Kathryn went over some history, going back to when the company was started (under the name Tempus Fugit) back in August 2002 with a single product for protocol verification. Now, since Q3 2010 Jasper has had 10 quarters of profitability and a growth rate of 35% since 2008. The company is private so doesn’t publish real numbers for revenue etc but Kathryn did say that the company just passed the 100 employee mark so you can make your own guesses.

Kathryn went on to talk about the multi-app approach where she feels they have cracked the code. This makes it easier to work with lead customers on specific apps with joint customer/AE/R&D initiatives and then do what she calls massification, making it widely deployable. A new white paper on JasperGold Apps is here.

Bob Bentley told the story of formal verification within Intel. His basic philosophy is that proving correctness is much better than testing for correctness. As Djikstra said in the context of software development, “testing shows the presence of bugs not their absence.” Bob started off giving Intel’s policy of not endorsing vendors and thus saying nothing should be taken that way. In fact Intel use a mixture of internal tools and commercial tools.


Formal approaches suddenly gained a lot of traction after the 1994 Pentium floating-point divide bug. This caused Intel to take a $475M charge against earnings and management “don’t ever let this happen again”. In 1996 they started proving properties of the Pentium processor FPU.

Then in 1997 a bug was discovered in the FIST instruction (that converts floating point numbers to integers) in the formally verified correct Pentium Pro FPU. It was a protocol mismatch between two blocks not accounted for in the informal arguments. Another escape.

So they went back to square one and during 1997-98 the verified the entire FPU against high-level specs so that mismatches like the FIST bug could no longer escape. During 1997-99 the Pentium 4 processor was verified and there were no escapes.


That formed the basis of work done at Intel in the 2000s as they generalized the approach and also scaled it out to other design teams and simplified the approach so that it was usable “by mere mortals” rather than formal verification gods.

They also extended the work to less datapath-dominated parts of designs such as out-of-order instruction logic or clock gating for power reduction.
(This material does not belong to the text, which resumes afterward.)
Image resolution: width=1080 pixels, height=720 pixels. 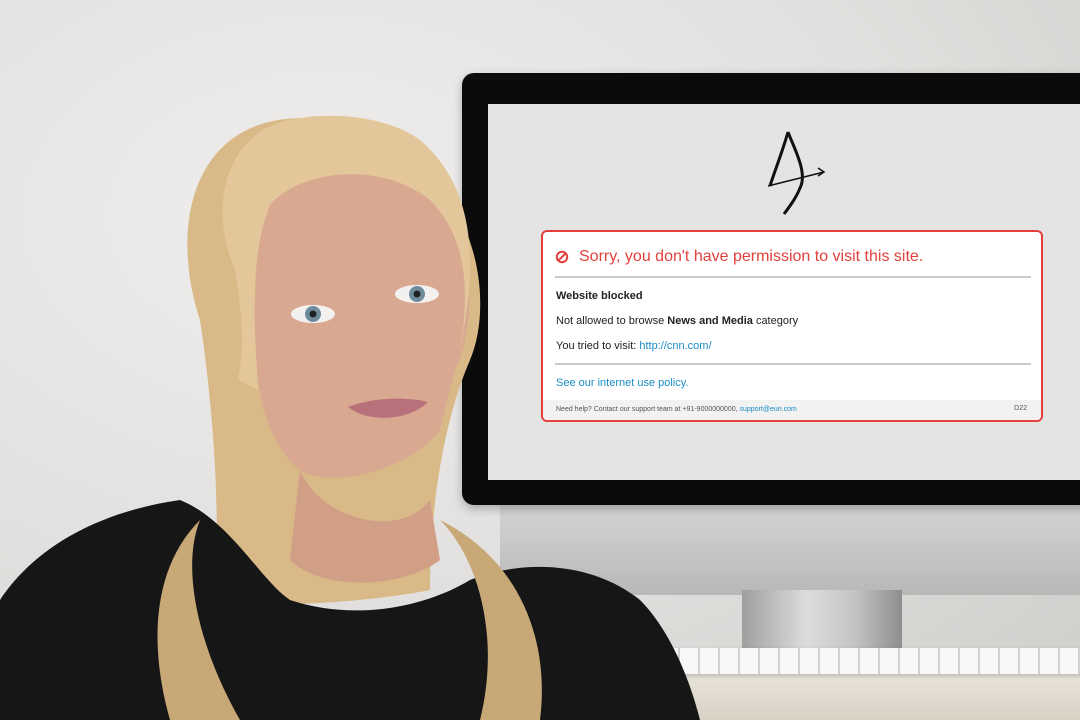 I want to click on support-email-link: support@eun.com, so click(x=768, y=410).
Going forward they want to replace 50% of unit level simulation with formal approaches by 2015. This is a big challenge, of course. This will spread the word and democratize formal as an established part of the verification landscape and systematize it.


Going forward they want to extend the work to formally verifying security features, firmware, improve test coverage while reducing vector counts, do symbolic analysis of analog (including formally handling variation), and pre-validating IP.